__Requirement__.
The lines from the start of the records through the one containing "681x615 pixels." are to be transcribed exactly, and nothing else.
◆ ◆ ◆
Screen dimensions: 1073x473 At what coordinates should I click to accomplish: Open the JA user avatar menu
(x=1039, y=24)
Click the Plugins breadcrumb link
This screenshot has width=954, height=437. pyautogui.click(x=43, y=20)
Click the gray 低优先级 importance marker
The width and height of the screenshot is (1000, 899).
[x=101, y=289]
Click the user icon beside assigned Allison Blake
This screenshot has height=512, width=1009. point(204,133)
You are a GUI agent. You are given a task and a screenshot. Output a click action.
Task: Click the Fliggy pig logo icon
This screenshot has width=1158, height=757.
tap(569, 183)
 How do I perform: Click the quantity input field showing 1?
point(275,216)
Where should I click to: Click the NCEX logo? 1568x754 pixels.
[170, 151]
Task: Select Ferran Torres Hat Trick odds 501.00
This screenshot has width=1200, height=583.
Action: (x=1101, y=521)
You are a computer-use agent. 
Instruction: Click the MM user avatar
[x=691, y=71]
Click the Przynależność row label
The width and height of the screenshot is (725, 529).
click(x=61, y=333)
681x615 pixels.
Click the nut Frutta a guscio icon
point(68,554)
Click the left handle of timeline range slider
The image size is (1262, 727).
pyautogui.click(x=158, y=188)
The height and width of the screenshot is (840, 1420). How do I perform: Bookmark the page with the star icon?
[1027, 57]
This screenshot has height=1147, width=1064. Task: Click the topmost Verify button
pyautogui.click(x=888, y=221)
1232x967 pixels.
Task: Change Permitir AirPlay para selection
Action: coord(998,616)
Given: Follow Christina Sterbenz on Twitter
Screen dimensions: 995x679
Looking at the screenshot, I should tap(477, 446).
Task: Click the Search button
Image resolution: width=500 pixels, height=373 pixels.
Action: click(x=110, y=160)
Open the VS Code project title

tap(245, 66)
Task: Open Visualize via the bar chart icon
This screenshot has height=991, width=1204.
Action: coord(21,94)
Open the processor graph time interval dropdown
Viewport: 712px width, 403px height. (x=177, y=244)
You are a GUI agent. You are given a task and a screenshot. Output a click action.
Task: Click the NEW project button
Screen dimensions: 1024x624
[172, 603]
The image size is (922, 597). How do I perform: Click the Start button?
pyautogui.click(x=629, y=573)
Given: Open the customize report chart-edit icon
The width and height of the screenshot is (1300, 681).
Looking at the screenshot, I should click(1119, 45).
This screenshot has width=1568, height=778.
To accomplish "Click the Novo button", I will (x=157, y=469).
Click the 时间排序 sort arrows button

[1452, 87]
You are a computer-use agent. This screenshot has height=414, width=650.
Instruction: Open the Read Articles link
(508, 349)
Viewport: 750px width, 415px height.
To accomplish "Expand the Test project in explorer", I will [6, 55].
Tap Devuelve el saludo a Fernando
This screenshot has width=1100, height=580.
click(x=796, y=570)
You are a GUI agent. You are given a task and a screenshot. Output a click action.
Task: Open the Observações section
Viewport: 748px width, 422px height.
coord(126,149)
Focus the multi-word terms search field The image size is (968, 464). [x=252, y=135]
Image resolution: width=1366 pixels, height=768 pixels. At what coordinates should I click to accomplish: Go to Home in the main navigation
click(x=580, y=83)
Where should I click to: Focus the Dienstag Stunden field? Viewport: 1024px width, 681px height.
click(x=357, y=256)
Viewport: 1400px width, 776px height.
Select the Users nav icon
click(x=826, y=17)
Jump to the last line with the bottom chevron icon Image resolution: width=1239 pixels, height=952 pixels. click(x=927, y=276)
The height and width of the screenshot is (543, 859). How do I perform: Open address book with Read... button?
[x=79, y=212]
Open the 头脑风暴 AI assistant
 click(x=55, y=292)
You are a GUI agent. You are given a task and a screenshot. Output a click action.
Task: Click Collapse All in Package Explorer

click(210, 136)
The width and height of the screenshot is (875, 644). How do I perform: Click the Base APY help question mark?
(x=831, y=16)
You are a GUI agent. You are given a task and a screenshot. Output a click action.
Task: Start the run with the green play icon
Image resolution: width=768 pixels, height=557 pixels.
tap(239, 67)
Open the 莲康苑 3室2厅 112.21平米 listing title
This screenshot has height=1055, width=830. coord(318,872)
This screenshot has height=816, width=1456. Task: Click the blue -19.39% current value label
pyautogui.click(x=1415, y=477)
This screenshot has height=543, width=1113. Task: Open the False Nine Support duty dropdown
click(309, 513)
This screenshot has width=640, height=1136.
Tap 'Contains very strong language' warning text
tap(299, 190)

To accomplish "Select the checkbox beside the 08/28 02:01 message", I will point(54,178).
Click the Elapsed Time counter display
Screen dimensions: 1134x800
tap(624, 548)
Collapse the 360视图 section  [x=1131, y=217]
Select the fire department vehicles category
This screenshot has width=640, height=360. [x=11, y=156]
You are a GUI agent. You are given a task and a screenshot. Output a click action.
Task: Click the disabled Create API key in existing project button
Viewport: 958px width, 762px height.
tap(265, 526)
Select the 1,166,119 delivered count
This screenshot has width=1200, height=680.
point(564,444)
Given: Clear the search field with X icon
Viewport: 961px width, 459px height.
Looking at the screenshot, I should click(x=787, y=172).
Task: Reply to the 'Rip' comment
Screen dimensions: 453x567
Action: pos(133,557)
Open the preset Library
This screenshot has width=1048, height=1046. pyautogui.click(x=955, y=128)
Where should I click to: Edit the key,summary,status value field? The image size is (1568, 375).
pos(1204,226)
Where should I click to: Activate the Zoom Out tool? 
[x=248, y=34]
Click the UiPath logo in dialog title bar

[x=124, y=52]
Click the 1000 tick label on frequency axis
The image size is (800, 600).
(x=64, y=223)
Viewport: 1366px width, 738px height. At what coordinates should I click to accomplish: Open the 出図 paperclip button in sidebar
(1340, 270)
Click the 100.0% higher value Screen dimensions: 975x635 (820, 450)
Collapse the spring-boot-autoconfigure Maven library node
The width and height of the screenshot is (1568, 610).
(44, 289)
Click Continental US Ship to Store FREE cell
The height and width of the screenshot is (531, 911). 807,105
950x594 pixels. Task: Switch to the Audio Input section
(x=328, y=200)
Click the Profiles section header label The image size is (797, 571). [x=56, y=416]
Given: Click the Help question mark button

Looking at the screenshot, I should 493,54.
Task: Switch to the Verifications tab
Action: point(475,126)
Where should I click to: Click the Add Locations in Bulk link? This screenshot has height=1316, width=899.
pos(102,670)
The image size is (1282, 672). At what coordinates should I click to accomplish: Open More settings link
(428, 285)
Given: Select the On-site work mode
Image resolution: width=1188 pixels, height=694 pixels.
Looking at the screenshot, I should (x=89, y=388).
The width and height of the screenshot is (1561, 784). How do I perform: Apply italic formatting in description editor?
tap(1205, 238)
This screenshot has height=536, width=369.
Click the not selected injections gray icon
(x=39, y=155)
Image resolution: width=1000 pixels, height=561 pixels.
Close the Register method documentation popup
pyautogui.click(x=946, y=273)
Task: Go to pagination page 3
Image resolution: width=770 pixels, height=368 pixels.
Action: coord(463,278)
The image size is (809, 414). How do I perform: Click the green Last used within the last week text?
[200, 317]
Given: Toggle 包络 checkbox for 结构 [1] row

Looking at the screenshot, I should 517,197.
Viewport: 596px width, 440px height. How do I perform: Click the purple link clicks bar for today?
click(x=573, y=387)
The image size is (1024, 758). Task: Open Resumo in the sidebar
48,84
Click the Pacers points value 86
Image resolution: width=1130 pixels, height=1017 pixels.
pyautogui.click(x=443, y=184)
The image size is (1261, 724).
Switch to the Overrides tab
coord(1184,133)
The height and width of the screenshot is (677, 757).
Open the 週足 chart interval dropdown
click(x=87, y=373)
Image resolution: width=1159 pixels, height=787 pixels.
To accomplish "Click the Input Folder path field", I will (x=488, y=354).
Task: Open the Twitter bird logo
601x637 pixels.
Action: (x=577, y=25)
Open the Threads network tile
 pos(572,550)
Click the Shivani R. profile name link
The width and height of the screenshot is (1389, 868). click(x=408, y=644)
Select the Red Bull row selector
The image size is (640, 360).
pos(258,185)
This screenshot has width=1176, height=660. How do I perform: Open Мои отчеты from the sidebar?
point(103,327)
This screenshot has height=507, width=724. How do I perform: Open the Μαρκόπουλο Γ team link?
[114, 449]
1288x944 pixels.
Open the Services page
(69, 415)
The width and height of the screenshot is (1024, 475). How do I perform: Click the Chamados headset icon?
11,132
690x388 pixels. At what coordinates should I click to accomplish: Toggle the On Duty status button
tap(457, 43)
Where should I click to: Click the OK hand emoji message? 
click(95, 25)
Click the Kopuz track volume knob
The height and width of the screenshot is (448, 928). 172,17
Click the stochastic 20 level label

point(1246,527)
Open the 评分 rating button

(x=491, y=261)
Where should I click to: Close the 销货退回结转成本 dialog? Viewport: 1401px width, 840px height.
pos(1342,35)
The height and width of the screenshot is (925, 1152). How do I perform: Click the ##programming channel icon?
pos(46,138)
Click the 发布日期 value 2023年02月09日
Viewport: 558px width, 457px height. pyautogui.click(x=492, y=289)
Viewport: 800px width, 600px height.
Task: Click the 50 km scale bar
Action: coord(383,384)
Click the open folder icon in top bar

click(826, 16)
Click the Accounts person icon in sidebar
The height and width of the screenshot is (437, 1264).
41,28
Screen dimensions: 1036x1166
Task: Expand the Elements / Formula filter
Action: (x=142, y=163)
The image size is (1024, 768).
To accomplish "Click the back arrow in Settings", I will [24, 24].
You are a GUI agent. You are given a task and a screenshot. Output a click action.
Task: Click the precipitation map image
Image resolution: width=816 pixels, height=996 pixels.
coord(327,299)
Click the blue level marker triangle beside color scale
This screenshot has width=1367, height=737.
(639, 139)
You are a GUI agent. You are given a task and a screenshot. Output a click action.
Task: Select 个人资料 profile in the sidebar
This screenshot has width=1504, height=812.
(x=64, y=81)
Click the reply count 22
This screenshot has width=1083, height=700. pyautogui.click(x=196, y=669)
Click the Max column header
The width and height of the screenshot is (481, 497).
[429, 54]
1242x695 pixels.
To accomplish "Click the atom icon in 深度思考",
◆ ◆ ◆
__Solution for this task__.
Screen dimensions: 1073x473 At what coordinates should I click to accomplish: Open the JA user avatar menu
(x=1039, y=24)
Click the Plugins breadcrumb link
This screenshot has width=954, height=437. pyautogui.click(x=43, y=20)
Click the gray 低优先级 importance marker
The width and height of the screenshot is (1000, 899).
[x=101, y=289]
Click the user icon beside assigned Allison Blake
This screenshot has height=512, width=1009. point(204,133)
You are a GUI agent. You are given a task and a screenshot. Output a click action.
Task: Click the Fliggy pig logo icon
This screenshot has width=1158, height=757.
tap(569, 183)
 How do I perform: Click the quantity input field showing 1?
point(275,216)
Where should I click to: Click the NCEX logo? 1568x754 pixels.
[170, 151]
Task: Select Ferran Torres Hat Trick odds 501.00
This screenshot has width=1200, height=583.
Action: (x=1101, y=521)
You are a computer-use agent. 
Instruction: Click the MM user avatar
[x=691, y=71]
Click the Przynależność row label
The width and height of the screenshot is (725, 529).
click(x=61, y=333)
681x615 pixels.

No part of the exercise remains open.